__Bereitgestellter Text__:
○ ○ ○ ○ ○

Die Menschen bewegen sich wieder mehr, zeigen Handydaten.

Foto: APA / Herbert Neubauer

Vor allem für Geschäfte mit Laufkundschaft und ab Monatsmitte für die Gasthäuser ist es wichtig, dass die Österreicher im Mai wieder mehr und weitere Wege zurücklegen. Die Zeichen dafür stehen gut: Schon bevor die Ausgangsbeschränkungen Ende April auslaufen, gehen die Österreicher wieder vermehrt vor die Tür. Das zeigen aktuelle Auswertungen von Handydaten des Telekomanbieters A1 und des TU-Graz-Spin-offs Invenium. Die Wissenschafter unterteilen die Bevölkerung in eine stationäre Gruppe (wenigerals ein Kilometer), die eingeschränkt Mobilen (ein bis zehn Kilometer) und die Mobilen, die über zehn Kilometer unterwegs sind.

○ ○ ○ ○ ○

__Bereitgestellte Daten__:
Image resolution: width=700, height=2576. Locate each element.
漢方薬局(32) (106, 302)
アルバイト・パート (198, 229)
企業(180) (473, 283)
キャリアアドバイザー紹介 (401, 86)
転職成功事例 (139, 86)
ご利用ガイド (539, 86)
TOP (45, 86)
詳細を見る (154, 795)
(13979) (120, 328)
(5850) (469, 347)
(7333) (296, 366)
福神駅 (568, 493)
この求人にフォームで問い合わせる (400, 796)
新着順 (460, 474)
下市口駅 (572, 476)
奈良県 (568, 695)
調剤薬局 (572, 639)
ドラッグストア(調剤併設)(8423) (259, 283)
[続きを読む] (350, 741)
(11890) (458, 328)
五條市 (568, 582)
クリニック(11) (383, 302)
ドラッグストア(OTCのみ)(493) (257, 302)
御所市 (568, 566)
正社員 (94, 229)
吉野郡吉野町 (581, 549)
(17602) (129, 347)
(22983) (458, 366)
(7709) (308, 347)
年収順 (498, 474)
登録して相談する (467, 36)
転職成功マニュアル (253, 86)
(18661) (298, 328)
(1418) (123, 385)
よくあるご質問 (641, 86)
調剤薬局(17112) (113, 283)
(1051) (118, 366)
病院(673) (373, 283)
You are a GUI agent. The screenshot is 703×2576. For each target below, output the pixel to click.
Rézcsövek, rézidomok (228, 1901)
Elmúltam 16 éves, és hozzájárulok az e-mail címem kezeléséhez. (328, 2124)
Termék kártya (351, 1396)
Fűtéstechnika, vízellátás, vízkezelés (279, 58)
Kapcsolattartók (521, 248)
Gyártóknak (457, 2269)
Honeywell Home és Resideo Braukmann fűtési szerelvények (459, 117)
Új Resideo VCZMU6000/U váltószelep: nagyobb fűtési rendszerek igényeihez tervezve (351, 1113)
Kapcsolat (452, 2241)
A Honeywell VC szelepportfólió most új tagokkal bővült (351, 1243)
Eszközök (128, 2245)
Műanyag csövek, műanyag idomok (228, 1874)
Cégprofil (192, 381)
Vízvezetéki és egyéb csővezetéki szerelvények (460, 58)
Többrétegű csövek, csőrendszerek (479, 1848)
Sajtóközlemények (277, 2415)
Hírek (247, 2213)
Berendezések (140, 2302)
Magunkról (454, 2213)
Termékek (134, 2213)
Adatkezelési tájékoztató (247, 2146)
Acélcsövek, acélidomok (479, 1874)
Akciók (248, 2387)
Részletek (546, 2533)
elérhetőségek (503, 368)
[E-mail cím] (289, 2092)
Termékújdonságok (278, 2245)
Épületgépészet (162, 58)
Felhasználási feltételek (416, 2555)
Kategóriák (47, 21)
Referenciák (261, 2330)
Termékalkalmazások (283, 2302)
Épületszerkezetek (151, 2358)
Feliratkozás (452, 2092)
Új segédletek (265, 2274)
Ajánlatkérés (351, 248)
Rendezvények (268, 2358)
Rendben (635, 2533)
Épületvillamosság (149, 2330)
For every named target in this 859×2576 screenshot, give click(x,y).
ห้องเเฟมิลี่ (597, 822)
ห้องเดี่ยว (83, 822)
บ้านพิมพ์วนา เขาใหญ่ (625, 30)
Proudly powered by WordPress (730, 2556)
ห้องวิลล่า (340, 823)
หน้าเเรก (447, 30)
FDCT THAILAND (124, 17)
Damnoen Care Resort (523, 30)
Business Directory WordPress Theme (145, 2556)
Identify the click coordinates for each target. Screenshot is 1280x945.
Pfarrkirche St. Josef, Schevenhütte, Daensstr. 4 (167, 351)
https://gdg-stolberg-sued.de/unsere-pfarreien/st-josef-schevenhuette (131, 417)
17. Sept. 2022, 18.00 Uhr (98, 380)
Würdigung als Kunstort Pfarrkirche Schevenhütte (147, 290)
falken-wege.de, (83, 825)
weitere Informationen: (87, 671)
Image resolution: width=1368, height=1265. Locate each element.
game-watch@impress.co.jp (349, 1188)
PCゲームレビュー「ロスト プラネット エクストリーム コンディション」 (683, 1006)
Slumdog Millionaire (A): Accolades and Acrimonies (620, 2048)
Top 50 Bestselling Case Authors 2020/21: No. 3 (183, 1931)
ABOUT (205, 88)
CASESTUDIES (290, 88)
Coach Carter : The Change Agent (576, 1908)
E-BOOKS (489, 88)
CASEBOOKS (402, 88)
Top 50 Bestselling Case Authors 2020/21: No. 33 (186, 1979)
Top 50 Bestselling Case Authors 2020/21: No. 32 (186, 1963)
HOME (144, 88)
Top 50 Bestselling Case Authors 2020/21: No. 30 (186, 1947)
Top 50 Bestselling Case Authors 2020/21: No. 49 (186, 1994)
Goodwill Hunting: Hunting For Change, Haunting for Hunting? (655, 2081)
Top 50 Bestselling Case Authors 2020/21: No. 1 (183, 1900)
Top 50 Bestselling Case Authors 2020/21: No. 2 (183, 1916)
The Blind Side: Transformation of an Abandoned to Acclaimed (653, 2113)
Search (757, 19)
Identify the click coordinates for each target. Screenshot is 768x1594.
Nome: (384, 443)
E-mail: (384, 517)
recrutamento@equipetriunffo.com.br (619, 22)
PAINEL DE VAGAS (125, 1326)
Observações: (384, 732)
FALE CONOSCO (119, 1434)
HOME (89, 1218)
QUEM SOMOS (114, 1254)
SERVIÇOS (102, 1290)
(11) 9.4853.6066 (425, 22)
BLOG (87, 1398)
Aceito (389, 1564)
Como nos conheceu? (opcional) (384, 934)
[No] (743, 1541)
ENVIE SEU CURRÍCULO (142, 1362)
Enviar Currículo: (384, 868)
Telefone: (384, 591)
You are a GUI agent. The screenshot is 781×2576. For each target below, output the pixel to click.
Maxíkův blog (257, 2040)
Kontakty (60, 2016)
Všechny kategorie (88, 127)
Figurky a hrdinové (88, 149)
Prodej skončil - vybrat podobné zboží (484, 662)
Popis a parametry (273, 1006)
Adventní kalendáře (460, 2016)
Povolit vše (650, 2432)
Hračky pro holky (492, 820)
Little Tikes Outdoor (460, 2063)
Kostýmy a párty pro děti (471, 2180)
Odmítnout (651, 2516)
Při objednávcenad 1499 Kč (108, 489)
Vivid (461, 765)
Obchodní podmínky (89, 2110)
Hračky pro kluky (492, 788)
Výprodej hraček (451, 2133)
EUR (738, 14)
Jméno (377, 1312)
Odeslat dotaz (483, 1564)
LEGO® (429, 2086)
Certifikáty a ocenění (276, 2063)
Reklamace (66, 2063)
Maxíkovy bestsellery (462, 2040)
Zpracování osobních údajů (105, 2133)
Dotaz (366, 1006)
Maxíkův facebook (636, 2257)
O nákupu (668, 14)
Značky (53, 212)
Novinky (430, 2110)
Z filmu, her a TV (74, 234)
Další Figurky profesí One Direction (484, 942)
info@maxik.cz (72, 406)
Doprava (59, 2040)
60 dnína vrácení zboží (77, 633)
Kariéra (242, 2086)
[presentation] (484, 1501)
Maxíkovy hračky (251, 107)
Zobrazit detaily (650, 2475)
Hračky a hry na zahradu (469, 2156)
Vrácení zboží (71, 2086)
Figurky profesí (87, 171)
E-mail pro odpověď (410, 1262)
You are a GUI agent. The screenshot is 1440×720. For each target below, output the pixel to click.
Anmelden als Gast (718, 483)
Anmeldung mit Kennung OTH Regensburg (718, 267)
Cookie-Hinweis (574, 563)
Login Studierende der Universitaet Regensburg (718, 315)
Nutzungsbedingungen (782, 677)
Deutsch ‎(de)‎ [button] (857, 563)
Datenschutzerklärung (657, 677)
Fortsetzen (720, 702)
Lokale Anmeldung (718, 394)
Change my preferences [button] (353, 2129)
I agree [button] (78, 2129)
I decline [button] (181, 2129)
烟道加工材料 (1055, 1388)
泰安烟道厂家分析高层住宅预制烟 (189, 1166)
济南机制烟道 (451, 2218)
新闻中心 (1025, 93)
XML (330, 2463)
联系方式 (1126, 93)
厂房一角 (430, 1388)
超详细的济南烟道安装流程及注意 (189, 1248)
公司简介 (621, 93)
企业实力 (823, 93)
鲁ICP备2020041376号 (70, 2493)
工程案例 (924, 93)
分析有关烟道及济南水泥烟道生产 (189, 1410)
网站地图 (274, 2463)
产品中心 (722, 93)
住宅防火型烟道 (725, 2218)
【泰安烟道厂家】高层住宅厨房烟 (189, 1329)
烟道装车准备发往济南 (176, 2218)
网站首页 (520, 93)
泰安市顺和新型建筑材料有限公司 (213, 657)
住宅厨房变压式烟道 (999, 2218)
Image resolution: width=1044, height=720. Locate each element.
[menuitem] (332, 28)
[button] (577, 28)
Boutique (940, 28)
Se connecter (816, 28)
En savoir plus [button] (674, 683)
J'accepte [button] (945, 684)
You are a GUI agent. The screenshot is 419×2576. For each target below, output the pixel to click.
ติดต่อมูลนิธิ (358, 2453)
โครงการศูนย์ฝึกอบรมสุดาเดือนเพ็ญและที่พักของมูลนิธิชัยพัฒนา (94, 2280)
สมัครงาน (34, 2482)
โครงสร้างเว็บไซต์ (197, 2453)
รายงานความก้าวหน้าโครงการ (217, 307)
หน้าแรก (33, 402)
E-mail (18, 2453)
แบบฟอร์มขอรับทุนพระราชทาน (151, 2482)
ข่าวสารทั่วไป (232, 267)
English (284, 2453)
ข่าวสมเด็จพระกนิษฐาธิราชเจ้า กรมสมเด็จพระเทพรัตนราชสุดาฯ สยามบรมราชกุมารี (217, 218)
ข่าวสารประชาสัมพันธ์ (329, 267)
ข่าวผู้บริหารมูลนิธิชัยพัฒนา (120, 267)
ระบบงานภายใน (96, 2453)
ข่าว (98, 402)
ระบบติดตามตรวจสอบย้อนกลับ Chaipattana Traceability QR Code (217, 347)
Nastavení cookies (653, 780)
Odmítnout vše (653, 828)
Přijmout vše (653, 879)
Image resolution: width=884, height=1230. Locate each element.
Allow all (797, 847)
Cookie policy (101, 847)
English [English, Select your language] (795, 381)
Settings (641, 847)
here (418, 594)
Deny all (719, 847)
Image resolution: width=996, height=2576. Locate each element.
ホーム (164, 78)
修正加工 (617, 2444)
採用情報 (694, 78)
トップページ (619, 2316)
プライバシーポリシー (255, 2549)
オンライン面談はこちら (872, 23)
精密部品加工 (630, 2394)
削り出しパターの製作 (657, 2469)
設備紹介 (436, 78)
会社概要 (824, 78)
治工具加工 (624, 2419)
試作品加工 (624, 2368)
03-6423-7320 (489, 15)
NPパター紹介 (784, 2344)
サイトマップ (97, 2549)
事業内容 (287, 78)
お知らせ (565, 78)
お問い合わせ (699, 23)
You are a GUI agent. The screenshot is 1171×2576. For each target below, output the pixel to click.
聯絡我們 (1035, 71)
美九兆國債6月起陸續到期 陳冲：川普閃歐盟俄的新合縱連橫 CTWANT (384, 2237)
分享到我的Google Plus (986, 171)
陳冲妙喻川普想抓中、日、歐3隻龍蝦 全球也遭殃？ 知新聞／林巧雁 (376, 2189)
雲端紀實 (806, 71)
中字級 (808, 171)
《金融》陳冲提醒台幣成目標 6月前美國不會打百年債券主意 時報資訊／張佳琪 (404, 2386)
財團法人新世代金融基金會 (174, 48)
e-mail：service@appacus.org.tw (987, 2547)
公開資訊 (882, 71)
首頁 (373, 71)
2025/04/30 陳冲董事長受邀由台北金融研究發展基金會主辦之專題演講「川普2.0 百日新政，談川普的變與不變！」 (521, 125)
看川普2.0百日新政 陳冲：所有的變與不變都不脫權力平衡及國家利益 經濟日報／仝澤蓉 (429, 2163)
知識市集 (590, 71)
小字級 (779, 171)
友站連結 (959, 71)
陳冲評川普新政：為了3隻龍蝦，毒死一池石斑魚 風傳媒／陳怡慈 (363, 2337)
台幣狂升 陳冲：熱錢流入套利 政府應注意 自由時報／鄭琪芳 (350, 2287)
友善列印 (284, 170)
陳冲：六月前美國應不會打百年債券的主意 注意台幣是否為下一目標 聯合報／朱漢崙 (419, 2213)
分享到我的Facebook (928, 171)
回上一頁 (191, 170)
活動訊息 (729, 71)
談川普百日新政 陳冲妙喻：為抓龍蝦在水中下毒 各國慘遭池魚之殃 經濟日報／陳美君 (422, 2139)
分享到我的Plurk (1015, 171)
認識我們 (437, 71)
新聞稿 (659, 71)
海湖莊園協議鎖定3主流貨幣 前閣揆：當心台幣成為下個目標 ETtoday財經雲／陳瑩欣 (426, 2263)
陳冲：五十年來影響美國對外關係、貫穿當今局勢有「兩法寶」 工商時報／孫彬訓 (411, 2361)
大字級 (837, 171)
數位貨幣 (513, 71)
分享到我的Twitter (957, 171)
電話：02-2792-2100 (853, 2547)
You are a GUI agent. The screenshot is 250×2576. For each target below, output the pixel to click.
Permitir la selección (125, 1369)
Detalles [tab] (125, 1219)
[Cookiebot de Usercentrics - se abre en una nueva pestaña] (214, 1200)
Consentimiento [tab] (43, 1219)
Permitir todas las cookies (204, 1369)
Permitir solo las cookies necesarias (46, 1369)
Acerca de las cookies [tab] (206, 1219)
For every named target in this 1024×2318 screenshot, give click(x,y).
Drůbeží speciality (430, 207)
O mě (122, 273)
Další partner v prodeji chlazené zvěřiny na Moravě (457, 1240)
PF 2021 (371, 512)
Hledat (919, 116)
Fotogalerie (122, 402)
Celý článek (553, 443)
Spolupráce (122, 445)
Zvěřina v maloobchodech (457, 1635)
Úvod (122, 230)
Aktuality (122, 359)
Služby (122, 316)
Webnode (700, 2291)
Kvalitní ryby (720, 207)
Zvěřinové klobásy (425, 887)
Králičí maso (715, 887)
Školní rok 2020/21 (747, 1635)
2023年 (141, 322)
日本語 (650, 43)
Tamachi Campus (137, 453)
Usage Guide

○ ○ ○ ○ ○

__Deine Aufgaben__:
• 1. Übernimm aus den Zeilen unter dem Text wortgetreu alles von der Zeile mit „(17602) (129, 347)“ bis zur Zeile mit „Új segédletek (265, 2274)“, beide Zeilen eingeschlossen.
• 2. Schreib den Text über die Handydaten zur Mobilität der Österreicher weiter.

__Die Lösungen__:
• 1.
(17602) (129, 347)
(22983) (458, 366)
(7709) (308, 347)
年収順 (498, 474)
登録して相談する (467, 36)
転職成功マニュアル (253, 86)
(18661) (298, 328)
(1418) (123, 385)
よくあるご質問 (641, 86)
調剤薬局(17112) (113, 283)
(1051) (118, 366)
病院(673) (373, 283)
You are a GUI agent. The screenshot is 703×2576. For each target below, output the pixel to click.
Rézcsövek, rézidomok (228, 1901)
Elmúltam 16 éves, és hozzájárulok az e-mail címem kezeléséhez. (328, 2124)
Termék kártya (351, 1396)
Fűtéstechnika, vízellátás, vízkezelés (279, 58)
Kapcsolattartók (521, 248)
Gyártóknak (457, 2269)
Honeywell Home és Resideo Braukmann fűtési szerelvények (459, 117)
Új Resideo VCZMU6000/U váltószelep: nagyobb fűtési rendszerek igényeihez tervezve (351, 1113)
Kapcsolat (452, 2241)
A Honeywell VC szelepportfólió most új tagokkal bővült (351, 1243)
Eszközök (128, 2245)
Műanyag csövek, műanyag idomok (228, 1874)
Cégprofil (192, 381)
Vízvezetéki és egyéb csővezetéki szerelvények (460, 58)
Többrétegű csövek, csőrendszerek (479, 1848)
Sajtóközlemények (277, 2415)
Hírek (247, 2213)
Berendezések (140, 2302)
Magunkról (454, 2213)
Termékek (134, 2213)
Adatkezelési tájékoztató (247, 2146)
Acélcsövek, acélidomok (479, 1874)
Akciók (248, 2387)
Részletek (546, 2533)
elérhetőségek (503, 368)
[E-mail cím] (289, 2092)
Termékújdonságok (278, 2245)
Épületgépészet (162, 58)
Felhasználási feltételek (416, 2555)
Kategóriák (47, 21)
Referenciák (261, 2330)
Termékalkalmazások (283, 2302)
Épületszerkezetek (151, 2358)
Feliratkozás (452, 2092)
Új segédletek (265, 2274)

• 2.
Am vergangenen Sonntag waren wieder so viele Menschen in einem Radius von über zehn Kilometern unterwegs wie an jenem Sonntag vor sechs Wochen, bevor die Ausgangsbeschränkungen in Kraft getreten waren. Ein Einbruch der Disziplin lasse sich daraus aber nicht ableiten, erklärt Mario Mayerthaler, Innovationsleiter bei A1. Denn die Österreicher haben sich bereits vor den offiziellen Maßnahmen verstärkt isoliert. "Ich war selbst überrascht, wie strikt die Vorgaben befolgt wurden", sagt der Forscher. Zum Vergleich: An den ersten beiden Sonntagen im März waren noch rund 25 Prozent der Bevölkerung mobil – und das bei kaltem Wetter. Unmittelbar vor den Maßnahmen sowie zuletzt lag der Anteil der mobilen Menschen bei 14 Prozent.

Mehr Mobilität am Sonntag.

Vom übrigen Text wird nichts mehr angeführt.